Ruby Franke, de 42 anos, foi condenada a 30 anos de prisão por quatro crimes de abuso agravado de menores. A sua colega de trabalho, Jodi Hildebrandt, foi também condenada a uma pena semelhante. As suspeitas já tinham sido presas em agosto de 2023, quando um dos filhos de Franke fugiu pela cozinha de casa de Hildebrandt para pedir água e comida a um vizinho.
Dois dos filhos de Franke, na altura com nove e 11 anos, viviam num "ambiente semelhante a um campo de concentração", de acordo com o procurador do Utah, citado pela BBC. "As crianças eram privadas de comida, água, camas para dormir e praticamente todas as formas de entretenimento", acrescentou.
As crianças eram torturadas pela mãe e pela colega, que contam com um historial polémico de vídeos nas redes sociais. Ruby Franke criou o seu canal, chamado "8 Passengers" - em referência aos seis filhos e a ela e ao marido -, em 2015, numa altura em que os vídeos online sobre parentalidade estavam em crescimento.
O canal de YouTube mostrava, ao que parecia, uma típica família dos subúrbios a passar tempo de qualidade, desde refeições à escolarização em casa.
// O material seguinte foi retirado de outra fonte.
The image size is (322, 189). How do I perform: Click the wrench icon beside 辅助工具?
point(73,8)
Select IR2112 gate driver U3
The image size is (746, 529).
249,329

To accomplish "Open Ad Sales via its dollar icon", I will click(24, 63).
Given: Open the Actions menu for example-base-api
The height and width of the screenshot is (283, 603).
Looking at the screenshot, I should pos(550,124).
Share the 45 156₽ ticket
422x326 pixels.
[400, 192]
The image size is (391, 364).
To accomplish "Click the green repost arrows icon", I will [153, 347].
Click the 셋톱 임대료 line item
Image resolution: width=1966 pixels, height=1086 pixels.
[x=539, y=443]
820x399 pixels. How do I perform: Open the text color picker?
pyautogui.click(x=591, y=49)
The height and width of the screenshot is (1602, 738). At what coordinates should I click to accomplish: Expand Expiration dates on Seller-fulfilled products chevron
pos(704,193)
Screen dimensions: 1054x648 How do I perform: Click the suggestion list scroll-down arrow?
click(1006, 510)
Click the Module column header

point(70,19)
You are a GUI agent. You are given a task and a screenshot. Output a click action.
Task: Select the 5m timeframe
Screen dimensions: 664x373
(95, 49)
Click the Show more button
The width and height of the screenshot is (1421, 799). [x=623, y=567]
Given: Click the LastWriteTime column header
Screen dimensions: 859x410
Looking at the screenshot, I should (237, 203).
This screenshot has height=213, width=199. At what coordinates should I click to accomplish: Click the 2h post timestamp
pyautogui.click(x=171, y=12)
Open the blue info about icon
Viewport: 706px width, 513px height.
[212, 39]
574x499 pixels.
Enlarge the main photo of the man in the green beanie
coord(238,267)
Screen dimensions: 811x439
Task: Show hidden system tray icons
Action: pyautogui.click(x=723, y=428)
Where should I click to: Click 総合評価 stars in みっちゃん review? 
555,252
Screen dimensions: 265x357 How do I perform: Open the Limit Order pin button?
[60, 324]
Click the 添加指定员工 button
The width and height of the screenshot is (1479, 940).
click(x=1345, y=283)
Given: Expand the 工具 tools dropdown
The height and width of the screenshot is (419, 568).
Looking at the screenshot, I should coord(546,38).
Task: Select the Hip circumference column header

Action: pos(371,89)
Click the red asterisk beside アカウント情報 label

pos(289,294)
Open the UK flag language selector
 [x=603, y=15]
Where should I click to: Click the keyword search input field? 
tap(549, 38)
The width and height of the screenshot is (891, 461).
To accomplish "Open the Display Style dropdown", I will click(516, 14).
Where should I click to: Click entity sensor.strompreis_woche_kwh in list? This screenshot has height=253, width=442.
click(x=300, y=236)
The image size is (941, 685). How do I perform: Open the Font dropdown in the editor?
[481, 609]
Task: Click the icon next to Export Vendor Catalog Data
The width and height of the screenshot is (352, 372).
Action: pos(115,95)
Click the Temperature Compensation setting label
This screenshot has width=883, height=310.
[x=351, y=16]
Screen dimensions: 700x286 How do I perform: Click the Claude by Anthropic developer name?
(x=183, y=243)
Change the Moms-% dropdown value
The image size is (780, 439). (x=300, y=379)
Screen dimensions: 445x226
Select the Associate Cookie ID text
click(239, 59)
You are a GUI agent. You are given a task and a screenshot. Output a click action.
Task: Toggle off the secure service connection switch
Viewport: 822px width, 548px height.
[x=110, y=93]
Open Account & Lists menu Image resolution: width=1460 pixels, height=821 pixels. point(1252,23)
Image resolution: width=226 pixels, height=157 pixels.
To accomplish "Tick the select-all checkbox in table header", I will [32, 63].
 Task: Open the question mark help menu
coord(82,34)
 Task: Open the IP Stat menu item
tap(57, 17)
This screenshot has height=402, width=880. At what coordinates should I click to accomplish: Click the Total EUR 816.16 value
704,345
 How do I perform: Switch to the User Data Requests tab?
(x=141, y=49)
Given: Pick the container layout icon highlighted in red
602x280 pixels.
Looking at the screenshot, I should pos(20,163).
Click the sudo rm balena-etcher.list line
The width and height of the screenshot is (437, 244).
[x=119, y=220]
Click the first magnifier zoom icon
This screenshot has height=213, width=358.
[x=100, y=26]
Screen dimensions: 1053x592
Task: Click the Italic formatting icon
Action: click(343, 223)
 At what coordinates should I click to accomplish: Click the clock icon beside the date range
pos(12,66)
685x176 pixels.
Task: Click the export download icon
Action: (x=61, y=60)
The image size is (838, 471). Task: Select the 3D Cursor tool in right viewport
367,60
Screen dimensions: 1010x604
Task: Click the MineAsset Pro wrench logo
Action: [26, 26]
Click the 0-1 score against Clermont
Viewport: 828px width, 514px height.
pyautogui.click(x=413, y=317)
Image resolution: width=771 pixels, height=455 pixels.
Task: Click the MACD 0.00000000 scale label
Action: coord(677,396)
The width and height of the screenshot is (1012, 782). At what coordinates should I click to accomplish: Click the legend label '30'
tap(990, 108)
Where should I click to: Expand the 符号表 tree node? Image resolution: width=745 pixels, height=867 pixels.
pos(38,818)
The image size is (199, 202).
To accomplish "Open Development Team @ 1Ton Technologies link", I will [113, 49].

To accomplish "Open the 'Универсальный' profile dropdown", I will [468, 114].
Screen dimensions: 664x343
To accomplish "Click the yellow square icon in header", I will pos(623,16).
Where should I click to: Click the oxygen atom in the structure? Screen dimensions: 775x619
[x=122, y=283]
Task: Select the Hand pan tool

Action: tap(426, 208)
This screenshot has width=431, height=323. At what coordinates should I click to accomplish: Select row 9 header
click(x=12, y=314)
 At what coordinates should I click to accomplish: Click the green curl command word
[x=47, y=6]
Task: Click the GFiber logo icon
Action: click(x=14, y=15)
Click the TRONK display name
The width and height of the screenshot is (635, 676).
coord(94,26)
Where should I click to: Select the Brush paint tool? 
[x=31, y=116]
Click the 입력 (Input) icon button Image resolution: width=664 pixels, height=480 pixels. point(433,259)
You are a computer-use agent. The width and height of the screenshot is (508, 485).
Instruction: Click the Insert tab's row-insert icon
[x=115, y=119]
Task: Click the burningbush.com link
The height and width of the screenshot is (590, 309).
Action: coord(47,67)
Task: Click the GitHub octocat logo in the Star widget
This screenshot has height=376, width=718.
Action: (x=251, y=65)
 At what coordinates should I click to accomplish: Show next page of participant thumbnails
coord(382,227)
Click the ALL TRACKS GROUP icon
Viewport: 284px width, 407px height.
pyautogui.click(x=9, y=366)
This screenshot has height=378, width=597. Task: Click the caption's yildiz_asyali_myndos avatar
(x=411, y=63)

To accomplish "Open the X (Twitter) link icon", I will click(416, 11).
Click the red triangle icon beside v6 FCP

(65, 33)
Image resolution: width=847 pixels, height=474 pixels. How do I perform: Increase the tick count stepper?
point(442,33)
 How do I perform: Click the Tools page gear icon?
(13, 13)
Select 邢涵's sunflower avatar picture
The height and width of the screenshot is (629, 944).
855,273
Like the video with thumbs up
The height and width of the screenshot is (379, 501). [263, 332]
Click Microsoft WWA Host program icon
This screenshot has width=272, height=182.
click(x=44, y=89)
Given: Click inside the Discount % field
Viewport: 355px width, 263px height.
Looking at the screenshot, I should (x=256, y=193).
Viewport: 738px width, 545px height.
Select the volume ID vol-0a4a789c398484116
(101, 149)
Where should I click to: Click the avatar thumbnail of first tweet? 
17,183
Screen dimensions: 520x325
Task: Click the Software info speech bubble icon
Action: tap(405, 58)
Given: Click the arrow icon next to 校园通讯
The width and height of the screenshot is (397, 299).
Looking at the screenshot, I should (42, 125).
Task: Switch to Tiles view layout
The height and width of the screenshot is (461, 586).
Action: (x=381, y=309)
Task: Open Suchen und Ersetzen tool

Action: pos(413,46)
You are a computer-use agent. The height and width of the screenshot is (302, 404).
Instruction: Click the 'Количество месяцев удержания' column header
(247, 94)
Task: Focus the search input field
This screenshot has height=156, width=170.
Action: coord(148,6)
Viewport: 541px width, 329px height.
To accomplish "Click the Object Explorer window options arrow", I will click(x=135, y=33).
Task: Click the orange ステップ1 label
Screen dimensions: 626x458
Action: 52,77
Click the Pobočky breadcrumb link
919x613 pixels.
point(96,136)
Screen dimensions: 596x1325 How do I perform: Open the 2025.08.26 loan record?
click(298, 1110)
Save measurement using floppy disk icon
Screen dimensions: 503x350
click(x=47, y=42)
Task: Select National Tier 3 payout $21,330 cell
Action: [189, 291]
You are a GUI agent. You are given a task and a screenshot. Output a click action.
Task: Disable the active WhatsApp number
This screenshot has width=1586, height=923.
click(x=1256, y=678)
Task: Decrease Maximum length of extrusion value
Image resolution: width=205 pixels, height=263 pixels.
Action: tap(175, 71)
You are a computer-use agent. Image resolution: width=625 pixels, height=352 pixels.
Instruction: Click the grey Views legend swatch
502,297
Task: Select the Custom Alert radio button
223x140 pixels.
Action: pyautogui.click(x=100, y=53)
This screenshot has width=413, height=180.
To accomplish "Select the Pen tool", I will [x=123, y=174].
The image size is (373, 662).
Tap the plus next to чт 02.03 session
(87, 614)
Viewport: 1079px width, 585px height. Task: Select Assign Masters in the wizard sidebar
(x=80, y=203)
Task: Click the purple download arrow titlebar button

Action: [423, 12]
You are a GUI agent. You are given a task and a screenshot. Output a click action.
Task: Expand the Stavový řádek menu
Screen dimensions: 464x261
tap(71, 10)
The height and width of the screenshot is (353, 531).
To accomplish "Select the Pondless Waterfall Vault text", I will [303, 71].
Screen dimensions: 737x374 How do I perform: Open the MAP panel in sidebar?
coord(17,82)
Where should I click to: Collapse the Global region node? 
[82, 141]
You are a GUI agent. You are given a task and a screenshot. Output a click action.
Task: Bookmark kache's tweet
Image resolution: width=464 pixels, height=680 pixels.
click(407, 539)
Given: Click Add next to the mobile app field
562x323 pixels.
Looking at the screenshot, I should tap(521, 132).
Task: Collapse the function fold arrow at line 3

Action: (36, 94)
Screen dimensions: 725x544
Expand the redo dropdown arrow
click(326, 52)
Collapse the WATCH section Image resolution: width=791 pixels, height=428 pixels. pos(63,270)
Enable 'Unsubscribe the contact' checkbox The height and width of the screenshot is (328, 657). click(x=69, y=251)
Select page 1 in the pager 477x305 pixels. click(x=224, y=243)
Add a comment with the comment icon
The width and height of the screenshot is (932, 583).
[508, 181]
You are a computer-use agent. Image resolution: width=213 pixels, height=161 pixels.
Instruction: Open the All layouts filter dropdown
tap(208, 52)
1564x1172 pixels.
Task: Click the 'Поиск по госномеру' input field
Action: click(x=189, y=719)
No entanto, em 2020, alguns dos fãs começaram a ficar preocupados quando uma das crianças mencionou que tinha sido forçada a dormir num saco-cama durante sete meses.
A partir daí, várias pessoas começaram a prestar mais atenção aos vídeos e a reparar em métodos de parentalidade mais controversos, nomeadamente a retenção de refeições, a ameaça de cortar a cabeça de um animal de peluche ou o "cancelamento" do Natal, tudo formas de Franke castigar os filhos.
Fome e trabalho forçado
Após uma petição pública, Franke e o marido negaram as acusações e o canal de YouTube começou a perder visualizações. Foi eliminado em 2022, na mesma altura em que o casal se divorciou. Depois, a youtuber começou a participar nos vídeos de Jodi Hildebrandt no site "ConneXions Classroom", também sobre parentalidade.
As crianças, fora das filmagens, começaram a sofrer ainda mais. Segundo as autoridades, os filhos de Franke eram amarrados e agredidos. Ambas as suspeitas deixavam-nos passar fome e obrigavam-nos a trabalhar durante o verão, sem qualquer proteção solar, deixando que as crianças ficassem com queimaduras graves por excesso de sol.
Hildebrandt admitiu que torturava as crianças e que sabia dos abusos perpretados pela colega de trabalho. Contou ainda que obrigou uma das filhas de Franke a "atirar-se várias vezes para cima de um cato".
Franke lamentou os seus atos em tribunal e afirmou que foi "levada a acreditar que este mundo era um lugar mau, cheio de polícias que controlam, hospitais que magoam, agências governamentais que fazem lavagens cerebrais, líderes de igreja que mentem, maridos que se recusam a proteger e crianças que precisam de ser maltratadas". A mãe das crianças achava que elas estavam "possuídas" e precisavam de "arrepender-se".